Standard: Was wären die Folgen ?

Gopalakrishnan: Das größte Problem wäre die Wasserökologie: Der Bauxit muss aus dem Gestein gewaschen werden, dabei verschlammen Flüsse und Seen, Fischbestände sterben aus, und das Trinkwasser geht verloren. Die Lebensgrundlage der Dongria Kondh wäre vernichtet. Die Mine ist nur für etwa 20 Jahre ergiebig.

Standard: Wird den Bauern Ausgleichsfläche angeboten?

Gopalakrishnan: Das Problem ist, wenn man diesen Menschen das eigene Land wegnimmt, sterben sie aus. Sie können als Individuen überleben, aber nicht als Gemeinschaft. Du kannst nicht gedankenverloren die Rohstoffe eines Landes nehmen und hoffen, dass nichts passiert. Es braucht Regulation. Und du musst die Menschenrechte respektieren.

Standard: Unterscheiden Sie zwischen indischen und ausländischen Firmen?

Gopalakrishnan: Nicht wirklich. Vedanta ist ein von indischen Familien geführtes Unternehmen mit internationaler Beteiligung. Sie haben sogar noch mehr Einfluss auf indische Entscheidungsträger als ein ausländischer Konzern.

Standard: Ist China ein wichtiger Investor in Indien?

Gopalakrishnan: Nein, noch nicht.

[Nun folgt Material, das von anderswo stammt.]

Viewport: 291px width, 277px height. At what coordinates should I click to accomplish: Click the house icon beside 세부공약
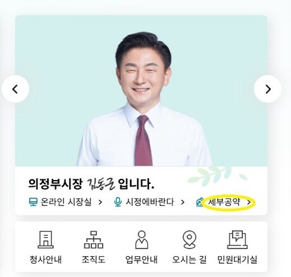point(200,202)
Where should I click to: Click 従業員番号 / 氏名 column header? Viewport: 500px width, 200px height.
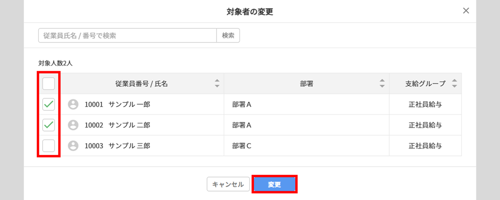click(141, 84)
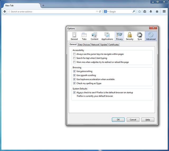Viewport: 169px width, 151px height.
Task: Open the Privacy options panel
Action: click(119, 36)
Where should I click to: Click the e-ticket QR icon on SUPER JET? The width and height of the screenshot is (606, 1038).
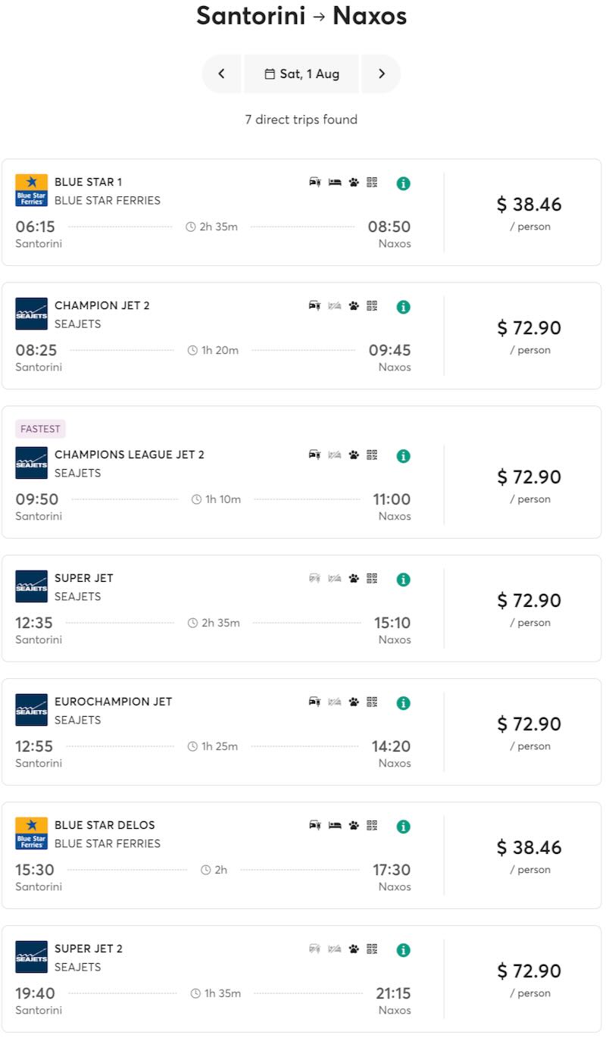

Es gibt eine südkoreanische Firma, Posco, die im gleichen Bundesstaat ein Minen- und Stahlwerk errichten will.

Standard: Der Protest konzentriert sich momentan auf die Mine?

Gopalakrishnan: Das ist das Hauptthema. Das Umweltministerium hat die Pläne für die Mine bereits abgelehnt, aber Vedanta ist bis zum Obersten Gericht gegangen. Die Sache ist ein Präzedenzfall. Am 18. April hat das Oberste Gericht die Entscheidung den Communitys übertragen. Das Areal gilt noch dazu als Heiliges Land. Nach der Gesetzgebung können die Stämme Ansprüche stellen.

Standard: Wenn Sie das entscheiden können - wo liegt die Gefahr?

Gopalakrishnan: In den vergangenen Monaten haben Amnesty und andere Organisationen nachgewiesen, dass massiv Druck aufgebaut wird. Die Menschen werden eingeschüchtert, es gibt Berichte über Folterungen und Festnahmen der Dorfbewohner.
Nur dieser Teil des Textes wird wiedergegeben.